The rapid proliferation of prediction markets has created a betting market for just about anything, whether it be mundane, consequential or miraculous.
There’s money to be made for predicting whether entrepreneur and reality television star Kim Kardashian will pass the bar exam, whether a nuclear weapon will detonate this year or whether the Second Coming of Jesus Christ will occur within the next 12 months.
But that massive scope of prediction markets, and the open-source way that companies adjudicate the results, leaves the door open for potential manipulation.
Take one example concerning the war between Russia and Ukraine. Polymarket users are able to bet on which country’s army will control certain cities, all laid out in a map kept current by an independent think tank, the Institute for the Study of War. Bettors who predicted Russia would capture the city of Myrnohrad by Nov. 15 were paid out when the market resolved to “yes,” citing that think tank map. But days later, the institute said in a statement that “an unauthorized and unapproved edit to the interactive map of Russia’s invasion of Ukraine was made on the night of November 15-16 EST.” Last month, 404 Media reported that the edit briefly showed Russia capturing Myrnohrad before it disappeared.
Betting platforms also have dozens of political markets, where users can wager on the winners and losers of individual races across the country, both primary and general elections.
There have been controversial instances of D.C. insiders betting on politics, most notably Sean McElwee, formerly of the progressive data firm Data for Progress. McElwee left the firm in 2022, in the aftermath of that year’s midterm elections and the indictment of a key ally, billionaire and political megadonor Sam Bankman-Fried, for fraud related to the FTX cryptocurrency exchange he ran. A 2023 Washington Post book excerpt detailed how McElwee had bet thousands of dollars on races his firm was working on, including telling the book’s author he commissioned some polls “mostly” to get more information to inform his betting.
Prediction markets currently operate in a legally murky area, having once faced restrictions and scrutiny that have loosened, in part, under the Trump administration. Polymarket previously banned Americans from the platform, based on rules from the Commodity Futures Trading Commission (CFTC), a federal agency that regulates U.S. derivatives markets.
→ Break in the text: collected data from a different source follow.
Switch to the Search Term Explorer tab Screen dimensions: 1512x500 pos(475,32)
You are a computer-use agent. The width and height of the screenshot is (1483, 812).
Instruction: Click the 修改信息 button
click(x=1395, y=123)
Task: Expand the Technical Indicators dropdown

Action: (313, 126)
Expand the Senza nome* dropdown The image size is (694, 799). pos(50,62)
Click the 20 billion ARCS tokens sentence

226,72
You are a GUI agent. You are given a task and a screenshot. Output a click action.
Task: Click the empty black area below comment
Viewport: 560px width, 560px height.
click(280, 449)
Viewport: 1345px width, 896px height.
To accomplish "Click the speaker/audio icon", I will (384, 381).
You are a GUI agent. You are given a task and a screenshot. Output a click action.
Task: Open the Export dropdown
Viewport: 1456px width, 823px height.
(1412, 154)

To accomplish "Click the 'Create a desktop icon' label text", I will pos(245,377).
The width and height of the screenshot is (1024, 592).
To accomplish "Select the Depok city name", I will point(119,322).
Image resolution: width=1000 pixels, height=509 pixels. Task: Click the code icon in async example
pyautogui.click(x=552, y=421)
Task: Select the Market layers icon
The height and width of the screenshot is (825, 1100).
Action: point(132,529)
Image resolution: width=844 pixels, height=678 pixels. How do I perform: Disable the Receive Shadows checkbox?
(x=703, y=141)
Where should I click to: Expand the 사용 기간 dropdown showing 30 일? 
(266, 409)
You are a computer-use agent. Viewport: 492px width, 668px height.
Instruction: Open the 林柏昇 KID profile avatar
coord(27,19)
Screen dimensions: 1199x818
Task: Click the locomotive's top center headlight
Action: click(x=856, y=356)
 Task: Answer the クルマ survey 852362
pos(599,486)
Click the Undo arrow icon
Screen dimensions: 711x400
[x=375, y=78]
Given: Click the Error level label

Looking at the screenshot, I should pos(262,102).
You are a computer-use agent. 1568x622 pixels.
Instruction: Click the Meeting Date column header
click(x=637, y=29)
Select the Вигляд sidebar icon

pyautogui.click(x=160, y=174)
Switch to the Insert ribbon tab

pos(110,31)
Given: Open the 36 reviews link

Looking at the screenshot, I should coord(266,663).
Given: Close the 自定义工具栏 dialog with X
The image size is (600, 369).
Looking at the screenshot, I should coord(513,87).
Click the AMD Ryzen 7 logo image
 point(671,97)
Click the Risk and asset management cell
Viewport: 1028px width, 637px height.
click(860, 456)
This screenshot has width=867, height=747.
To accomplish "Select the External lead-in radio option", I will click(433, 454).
This summer, the CFTC told Polymarket it was dropping a probe into the company and on Nov. 25, Polymarket said that the CFTC had approved it to operate as a U.S. exchange. New users are still prompted to check a box saying they are not a U.S. person or located in the U.S. to create an account, but Polymarket has begun rolling out options for Americans to bet.
Congressman Ritchie Torres, D-N.Y., plans to introduce legislation tackling the topic later this week. Called the Public Integrity in Financial Prediction Markets Act of 2026, the bill looks to explicitly criminalize the act of capitalizing on nonpublic information on such sites, a spokesperson for his office said.
David Chase, a former Securities and Exchange Commission attorney who now works as a securities defense attorney, told NBC News that using inside information to gain a financial edge in commodities trading is generally considered fraud, but that legal precedent has been slow to tackle the legality of betting on such information.
“I think that the courts are going to have to catch up to this, as they typically do,” Chase said.